Parece que, em vários contextos, as consciências estão finalmente a despertar para a particular gravidade da legalização do aborto nessa situação, legalização que acompanhou historicamente as primeiras inovações nesta matéria, tidas por mais moderadas, mas que não deixa de representar um profundo retrocesso moral e civilizacional. É que a gravidade dessa legalização não reside apenas no atentado à vida que o aborto sempre representa, reside também na discriminação em função da deficiência (num tempo que tanto proclama a igualdade e a rejeição da discriminação). Uma discriminação dos mais fracos e vulneráveis. Uma discriminação relativa ao mais básico dos direitos, pressuposto de todos os outros, sem o qual outro tipo de proteção das pessoas com deficiência perde quase todo o seu sentido.
Os resultados da legalização do aborto com este fundamento estão à vista de todos: na Islândia não há praticamente crianças com trissomia 21 que tenham escapado ao aborto, na Dinamarca 98% das gravidezes em que é detetada essa deficiência termina em aborto, no Reino Unido isso sucede em 90% dos casos, em França em 77%. Há quem fale, a propósito, de um genocídio silenciado e que não choca a sensibilidade da opinião pública.

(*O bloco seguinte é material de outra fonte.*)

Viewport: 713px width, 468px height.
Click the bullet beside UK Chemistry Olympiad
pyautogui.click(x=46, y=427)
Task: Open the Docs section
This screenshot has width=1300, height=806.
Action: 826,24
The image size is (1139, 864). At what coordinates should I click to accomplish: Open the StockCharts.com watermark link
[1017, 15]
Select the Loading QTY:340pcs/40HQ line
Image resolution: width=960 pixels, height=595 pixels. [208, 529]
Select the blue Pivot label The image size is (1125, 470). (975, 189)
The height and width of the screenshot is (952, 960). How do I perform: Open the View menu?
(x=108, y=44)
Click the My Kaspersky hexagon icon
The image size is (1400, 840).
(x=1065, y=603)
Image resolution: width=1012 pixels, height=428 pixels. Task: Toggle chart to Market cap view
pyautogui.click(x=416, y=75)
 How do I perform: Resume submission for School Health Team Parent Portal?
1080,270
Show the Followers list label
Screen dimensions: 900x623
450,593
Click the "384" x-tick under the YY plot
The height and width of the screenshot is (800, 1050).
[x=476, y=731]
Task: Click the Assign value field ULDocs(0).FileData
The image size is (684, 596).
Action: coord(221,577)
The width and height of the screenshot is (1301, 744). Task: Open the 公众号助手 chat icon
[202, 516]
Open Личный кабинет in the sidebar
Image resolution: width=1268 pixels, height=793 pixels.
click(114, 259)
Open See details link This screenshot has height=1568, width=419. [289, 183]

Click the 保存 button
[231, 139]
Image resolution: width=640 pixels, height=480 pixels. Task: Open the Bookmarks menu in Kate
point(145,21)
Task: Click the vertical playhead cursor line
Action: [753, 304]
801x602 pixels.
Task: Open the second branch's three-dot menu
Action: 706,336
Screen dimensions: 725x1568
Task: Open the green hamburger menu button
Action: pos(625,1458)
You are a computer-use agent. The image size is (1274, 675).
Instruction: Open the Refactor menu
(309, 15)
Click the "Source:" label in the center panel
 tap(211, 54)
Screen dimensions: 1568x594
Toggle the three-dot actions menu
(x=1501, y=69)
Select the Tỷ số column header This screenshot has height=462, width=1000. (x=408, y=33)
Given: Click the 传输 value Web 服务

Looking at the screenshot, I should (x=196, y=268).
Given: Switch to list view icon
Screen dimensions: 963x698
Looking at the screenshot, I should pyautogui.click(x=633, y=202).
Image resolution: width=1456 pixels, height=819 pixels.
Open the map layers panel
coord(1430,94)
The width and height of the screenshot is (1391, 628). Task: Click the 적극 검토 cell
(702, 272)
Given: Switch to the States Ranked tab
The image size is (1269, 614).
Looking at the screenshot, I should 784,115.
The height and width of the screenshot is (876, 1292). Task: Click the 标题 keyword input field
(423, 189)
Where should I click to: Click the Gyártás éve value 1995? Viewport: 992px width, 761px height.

Parece que somos transportados aos tempos da Antiguidade clássica pré-cristã, em que as crianças deficientes eram vítimas de infanticídio ou abandono à nascença. Uma prática justificada por grandes nomes dessa cultura, como Cícero e Séneca, e também presente noutras culturas de várias latitudes. Uma prática cuja rejeição era um sinal que identificava os primeiros cristãos, como indica a célebre Carta a Diogneto. Com essa rejeição, nasceu a civilização cristã e humanista, assente no respeito pela dignidade de toda e qualquer pessoa, que vem marcando desde então, com imperfeições, as nossas sociedades. É por isso que pode falar-se, a este respeito, em retrocesso moral e civilizacional.
No entanto, vão-se dando passos no sentido de quebrar esse silêncio e essa insensibilidade.
Reflexo de um despertar de consciências perante a gravidade desta situação são a recente aprovação, pelo Senado do Estado norte-americano de Ohio, da Lei de Não-Discriminação da Síndrome de Down, que proíbe o aborto com esse fundamento, assim como a apresentação no Parlamento polaco de um projeto de proibição do aborto motivado pela deficiência do nascituro (a causa da esmagadora maioria dos abortos praticados ao abrigo da legislação polaca, das mais restritivas da Europa).
Para essa despertar de consciências também tem contribuído o testemunho de pessoas com essa deficiência, apresentado em várias instâncias políticas. Perante a justificação “piedosa” do aborto nestes casos, como se o aborto fosse um ato de misericórdia que poupa às suas vítimas uma vida infeliz (o que, mesmo que fosse verdade, nunca justificaria que alguém se substituísse a essas vítimas para formular esse juízo), esses testemunhos revelam que essas pessoas são felizes, apesar das suas limitações.
Disse Charlotte Fien, uma jovem de 21 anos com trissomia 21, em março, perante a Comissão de Direitos Humanos das Nações Unidas: «Não estou doente. Nenhum dos meus amigos com a síndrome de Down está a sofrer. Temos vidas felizes. Temos apenas um cromossoma a mais. Somos seres humanos. Não somos monstros. Não tenham medo de nós, Por favor, não tentem matar-nos a todos»
https://www.youtube.com/watch?v=uL0wxQZohRY
E disse Frank Stephens, em outubro, perante uma comissão do Senado norte-americano: «Sou um homem com a síndrome de Down e a minha vida vale a pena ser vivida. (…) Somos uma inesgotável fonte de felicidade. (…) Será que não há lugar para nós no mundo?»
https://www.youtube.com/watch?v=yQJEoRhkapw
Não são testemunhos isolados. São testemunhos corroborados pela investigação científica. Um estudo de 2011, de Brian Skotko, Susan Levine e Richard Goldstein, investigadores de Harvard, Self-perception from people with Down-Syndrome, revela que a esmagadora maioria dessas pessoas declara ser feliz e dá felicidade aos seus familiares.
Será que não há lugar para eles no mundo?